Легко ли этак и чтоб – без грубостей? Вот кто сейчас позвонит? Позвонила беспамятная, тихая и благовоспитанная, ставосьмилетняя уже старушка Раиса Терентьевна Ромоданова, которую о.Глеб соборовал на Великопостной неделе прошлой весной. Я ему сослужил. Соборовалась она в полном сознании. Оклемалась. И увидела во мне какого-то своего родственника Сережу времен Российской Империи. Она стала спрашивать:
– Сереженька, а Леня умер? А Шура умерла? А Фрося умерла? – и так по всему Синодику.

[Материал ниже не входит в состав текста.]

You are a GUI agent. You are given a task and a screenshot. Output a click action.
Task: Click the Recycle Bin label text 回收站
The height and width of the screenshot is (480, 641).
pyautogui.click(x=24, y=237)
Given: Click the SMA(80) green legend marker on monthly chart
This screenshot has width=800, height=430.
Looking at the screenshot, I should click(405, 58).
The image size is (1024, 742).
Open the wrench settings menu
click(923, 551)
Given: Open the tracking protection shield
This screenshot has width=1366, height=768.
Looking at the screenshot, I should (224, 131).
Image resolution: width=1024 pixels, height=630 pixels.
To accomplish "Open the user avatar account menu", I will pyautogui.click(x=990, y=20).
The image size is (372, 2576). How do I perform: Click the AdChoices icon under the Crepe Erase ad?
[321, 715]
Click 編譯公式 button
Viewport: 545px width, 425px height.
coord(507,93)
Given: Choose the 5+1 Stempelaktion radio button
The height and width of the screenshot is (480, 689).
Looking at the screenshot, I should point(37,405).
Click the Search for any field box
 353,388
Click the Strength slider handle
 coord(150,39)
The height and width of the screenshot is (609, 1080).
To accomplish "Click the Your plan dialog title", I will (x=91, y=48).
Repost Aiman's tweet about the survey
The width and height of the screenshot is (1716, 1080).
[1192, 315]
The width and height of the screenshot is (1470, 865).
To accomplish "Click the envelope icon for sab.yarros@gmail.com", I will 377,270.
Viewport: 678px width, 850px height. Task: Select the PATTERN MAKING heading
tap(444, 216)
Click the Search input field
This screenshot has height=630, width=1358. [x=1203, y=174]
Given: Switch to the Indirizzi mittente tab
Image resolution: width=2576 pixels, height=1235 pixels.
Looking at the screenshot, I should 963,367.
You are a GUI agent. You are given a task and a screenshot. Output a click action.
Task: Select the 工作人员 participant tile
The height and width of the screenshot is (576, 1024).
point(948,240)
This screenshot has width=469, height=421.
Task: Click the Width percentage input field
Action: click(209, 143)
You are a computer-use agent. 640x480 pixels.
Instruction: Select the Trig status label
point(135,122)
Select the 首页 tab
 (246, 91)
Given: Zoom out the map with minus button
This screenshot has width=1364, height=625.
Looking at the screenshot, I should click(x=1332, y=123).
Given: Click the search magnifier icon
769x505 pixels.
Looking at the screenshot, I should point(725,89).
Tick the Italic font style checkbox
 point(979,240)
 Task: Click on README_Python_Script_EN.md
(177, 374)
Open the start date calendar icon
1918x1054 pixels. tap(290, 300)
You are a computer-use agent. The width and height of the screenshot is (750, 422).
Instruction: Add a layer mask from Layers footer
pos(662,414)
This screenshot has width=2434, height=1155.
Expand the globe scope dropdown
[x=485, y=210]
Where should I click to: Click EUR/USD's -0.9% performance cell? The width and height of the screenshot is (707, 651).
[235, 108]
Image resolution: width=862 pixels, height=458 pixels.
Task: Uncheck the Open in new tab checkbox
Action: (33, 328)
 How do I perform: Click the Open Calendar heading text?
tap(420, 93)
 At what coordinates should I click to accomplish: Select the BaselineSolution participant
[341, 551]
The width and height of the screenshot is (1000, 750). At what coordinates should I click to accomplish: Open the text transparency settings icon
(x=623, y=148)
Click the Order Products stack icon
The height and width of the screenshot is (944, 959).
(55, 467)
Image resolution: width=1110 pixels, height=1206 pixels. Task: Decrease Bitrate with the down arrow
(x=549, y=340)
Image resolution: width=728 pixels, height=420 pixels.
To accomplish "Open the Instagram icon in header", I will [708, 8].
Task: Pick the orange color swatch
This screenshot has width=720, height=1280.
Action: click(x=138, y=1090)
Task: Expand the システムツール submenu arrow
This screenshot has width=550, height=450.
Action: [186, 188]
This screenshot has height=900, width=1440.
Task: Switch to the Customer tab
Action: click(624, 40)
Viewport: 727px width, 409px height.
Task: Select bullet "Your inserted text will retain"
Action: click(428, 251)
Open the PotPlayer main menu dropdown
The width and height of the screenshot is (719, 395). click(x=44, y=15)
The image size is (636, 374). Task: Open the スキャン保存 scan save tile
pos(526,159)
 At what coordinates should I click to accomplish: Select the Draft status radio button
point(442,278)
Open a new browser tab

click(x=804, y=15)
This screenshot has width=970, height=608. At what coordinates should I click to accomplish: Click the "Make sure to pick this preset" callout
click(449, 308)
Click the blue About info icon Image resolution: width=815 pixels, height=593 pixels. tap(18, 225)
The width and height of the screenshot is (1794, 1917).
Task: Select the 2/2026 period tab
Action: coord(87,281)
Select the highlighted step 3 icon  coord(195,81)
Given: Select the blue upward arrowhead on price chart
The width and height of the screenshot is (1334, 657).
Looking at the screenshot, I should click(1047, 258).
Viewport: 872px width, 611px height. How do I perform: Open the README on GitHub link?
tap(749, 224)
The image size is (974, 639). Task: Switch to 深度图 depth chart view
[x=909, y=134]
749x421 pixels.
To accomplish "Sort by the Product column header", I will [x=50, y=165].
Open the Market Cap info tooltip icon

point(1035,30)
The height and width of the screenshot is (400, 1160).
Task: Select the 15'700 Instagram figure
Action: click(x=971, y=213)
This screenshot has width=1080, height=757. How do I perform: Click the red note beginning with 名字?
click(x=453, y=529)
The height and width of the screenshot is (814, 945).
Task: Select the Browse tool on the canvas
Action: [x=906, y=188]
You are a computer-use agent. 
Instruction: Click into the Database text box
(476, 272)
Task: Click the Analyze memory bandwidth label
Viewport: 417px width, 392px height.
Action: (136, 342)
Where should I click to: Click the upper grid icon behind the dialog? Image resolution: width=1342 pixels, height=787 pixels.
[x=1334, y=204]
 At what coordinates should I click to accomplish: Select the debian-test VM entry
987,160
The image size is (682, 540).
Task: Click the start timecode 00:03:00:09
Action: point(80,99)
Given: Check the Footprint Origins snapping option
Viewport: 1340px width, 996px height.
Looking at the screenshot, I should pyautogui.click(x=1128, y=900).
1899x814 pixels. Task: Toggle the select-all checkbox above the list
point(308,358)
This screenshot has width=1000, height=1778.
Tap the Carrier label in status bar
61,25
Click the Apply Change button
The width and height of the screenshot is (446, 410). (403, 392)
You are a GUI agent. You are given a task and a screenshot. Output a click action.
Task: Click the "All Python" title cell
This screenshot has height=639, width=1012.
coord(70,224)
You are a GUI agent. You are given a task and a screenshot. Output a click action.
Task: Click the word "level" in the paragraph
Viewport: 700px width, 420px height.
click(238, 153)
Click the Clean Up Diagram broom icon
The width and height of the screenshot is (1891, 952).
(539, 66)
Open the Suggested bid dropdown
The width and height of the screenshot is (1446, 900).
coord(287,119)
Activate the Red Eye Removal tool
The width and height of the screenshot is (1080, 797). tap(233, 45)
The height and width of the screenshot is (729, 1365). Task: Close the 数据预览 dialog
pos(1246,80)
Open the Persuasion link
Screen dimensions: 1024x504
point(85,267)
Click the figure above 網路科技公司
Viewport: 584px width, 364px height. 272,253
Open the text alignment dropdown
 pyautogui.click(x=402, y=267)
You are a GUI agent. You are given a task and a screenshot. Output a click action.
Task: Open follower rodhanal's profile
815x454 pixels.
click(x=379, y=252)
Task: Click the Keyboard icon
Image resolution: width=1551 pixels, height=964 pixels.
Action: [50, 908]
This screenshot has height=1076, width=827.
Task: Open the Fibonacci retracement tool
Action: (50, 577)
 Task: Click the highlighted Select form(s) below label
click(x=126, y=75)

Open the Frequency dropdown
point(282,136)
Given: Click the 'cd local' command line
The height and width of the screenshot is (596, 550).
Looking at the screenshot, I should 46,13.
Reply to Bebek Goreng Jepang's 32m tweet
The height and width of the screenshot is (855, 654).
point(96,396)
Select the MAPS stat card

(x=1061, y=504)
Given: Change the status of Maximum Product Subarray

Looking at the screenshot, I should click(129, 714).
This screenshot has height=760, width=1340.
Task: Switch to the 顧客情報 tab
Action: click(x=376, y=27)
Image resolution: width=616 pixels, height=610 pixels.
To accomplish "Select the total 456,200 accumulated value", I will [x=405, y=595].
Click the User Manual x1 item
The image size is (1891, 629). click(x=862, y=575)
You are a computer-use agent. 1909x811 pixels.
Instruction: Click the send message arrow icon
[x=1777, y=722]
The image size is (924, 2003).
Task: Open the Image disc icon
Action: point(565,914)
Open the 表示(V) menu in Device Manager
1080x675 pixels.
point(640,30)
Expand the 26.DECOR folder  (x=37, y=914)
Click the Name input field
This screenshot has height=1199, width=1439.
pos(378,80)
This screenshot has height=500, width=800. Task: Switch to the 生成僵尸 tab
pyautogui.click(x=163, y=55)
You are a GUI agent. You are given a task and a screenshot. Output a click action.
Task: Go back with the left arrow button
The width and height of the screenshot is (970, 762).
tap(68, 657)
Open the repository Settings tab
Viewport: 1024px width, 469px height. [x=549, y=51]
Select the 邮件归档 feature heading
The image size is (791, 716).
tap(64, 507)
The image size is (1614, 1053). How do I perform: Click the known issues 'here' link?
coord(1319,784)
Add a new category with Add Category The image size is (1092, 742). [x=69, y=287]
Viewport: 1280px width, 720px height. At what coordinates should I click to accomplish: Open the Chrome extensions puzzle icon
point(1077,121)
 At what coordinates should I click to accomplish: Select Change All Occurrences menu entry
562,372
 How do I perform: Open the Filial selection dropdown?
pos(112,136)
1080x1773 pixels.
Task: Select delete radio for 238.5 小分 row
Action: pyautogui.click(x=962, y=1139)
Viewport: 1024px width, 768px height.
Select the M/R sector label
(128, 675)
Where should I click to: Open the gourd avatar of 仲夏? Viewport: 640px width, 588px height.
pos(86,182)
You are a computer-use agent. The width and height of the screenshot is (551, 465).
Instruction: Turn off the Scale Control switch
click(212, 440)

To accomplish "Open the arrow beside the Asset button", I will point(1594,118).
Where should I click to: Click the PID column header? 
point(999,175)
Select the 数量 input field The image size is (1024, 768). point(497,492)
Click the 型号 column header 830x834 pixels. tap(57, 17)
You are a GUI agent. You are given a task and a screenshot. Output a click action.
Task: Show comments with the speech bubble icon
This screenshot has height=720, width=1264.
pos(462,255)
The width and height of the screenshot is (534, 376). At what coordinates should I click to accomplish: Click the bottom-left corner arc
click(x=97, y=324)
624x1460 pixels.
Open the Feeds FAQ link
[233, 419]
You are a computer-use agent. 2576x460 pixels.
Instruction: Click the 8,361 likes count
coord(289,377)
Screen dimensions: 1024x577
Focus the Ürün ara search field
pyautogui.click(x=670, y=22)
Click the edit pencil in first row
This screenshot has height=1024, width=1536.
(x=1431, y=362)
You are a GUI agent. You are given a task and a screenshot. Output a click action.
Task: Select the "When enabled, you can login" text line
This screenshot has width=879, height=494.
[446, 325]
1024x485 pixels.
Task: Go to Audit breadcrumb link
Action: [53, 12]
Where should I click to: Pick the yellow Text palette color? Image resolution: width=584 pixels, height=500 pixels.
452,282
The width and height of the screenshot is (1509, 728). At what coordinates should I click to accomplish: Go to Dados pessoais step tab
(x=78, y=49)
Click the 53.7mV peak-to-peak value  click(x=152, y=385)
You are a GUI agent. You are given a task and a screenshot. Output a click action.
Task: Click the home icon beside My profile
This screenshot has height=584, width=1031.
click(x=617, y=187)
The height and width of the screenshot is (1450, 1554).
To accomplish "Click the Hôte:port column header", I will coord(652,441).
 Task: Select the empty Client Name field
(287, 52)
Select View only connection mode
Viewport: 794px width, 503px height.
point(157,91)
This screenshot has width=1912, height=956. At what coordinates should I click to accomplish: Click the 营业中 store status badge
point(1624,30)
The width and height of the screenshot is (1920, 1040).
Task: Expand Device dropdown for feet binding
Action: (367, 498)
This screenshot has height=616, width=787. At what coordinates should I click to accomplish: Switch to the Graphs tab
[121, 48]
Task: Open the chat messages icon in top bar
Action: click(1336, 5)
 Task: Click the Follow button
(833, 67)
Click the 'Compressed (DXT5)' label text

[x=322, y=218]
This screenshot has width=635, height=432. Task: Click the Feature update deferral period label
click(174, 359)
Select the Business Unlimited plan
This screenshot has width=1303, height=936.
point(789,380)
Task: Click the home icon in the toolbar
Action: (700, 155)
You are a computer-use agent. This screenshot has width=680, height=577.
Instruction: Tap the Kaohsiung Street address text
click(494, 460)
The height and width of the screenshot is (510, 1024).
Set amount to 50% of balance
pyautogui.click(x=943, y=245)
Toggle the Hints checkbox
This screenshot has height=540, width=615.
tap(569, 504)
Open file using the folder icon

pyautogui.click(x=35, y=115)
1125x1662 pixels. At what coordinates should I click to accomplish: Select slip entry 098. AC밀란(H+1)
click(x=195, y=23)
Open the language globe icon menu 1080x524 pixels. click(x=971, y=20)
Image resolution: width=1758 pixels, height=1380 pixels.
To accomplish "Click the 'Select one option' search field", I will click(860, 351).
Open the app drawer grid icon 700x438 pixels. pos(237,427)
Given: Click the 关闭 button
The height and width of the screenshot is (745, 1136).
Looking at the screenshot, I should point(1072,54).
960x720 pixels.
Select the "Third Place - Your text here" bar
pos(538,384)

Я красным, как мятежная гвоздика, маркером крупно записал на оберточной бумаге номер своего телефона, скотчем прилепил к старушкиному холодильнику: «Звоните!» – говорю. Вот она интересуется, бедная, с тех пор.
– А Семен умер? А Нифантий умер?
Вначале-то я говорил с ней, как с человеком вменяемым, но – увы! – когда ее любознательность стала меня доводить до дрожи в руках, я принял простое решение.
Уже с полгода я ей отвечаю, что все, слава Богу, живы и здоровы: Семен стал космонавтом и живет теперь на Луне в трехкомнатной квартире со всеми удобствами. Эра освоения космоса. Нифантий хворал. У него случилось воспаление легких, но с Божьей помощью оздоровел, и сейчас работает пионервожатым в Артеке. Фрося вышла замуж за лесника из Канады, собиралась к Раисе Терентьевне в гости, но у них случилось затмение Солнца. И самолеты перестали летать в заграницу.
– А кто, Сереженька, сейчас заграница: мы или они? – спрашивает милейшая Раиса Терентьевна. – Мы где, Сереженька, живем? Еду приносили – не сказали.
Еду ей носят внуки внуков – много ли ей надо? А квартира всем нужна, пусть с прозрачными, как границы, стенами.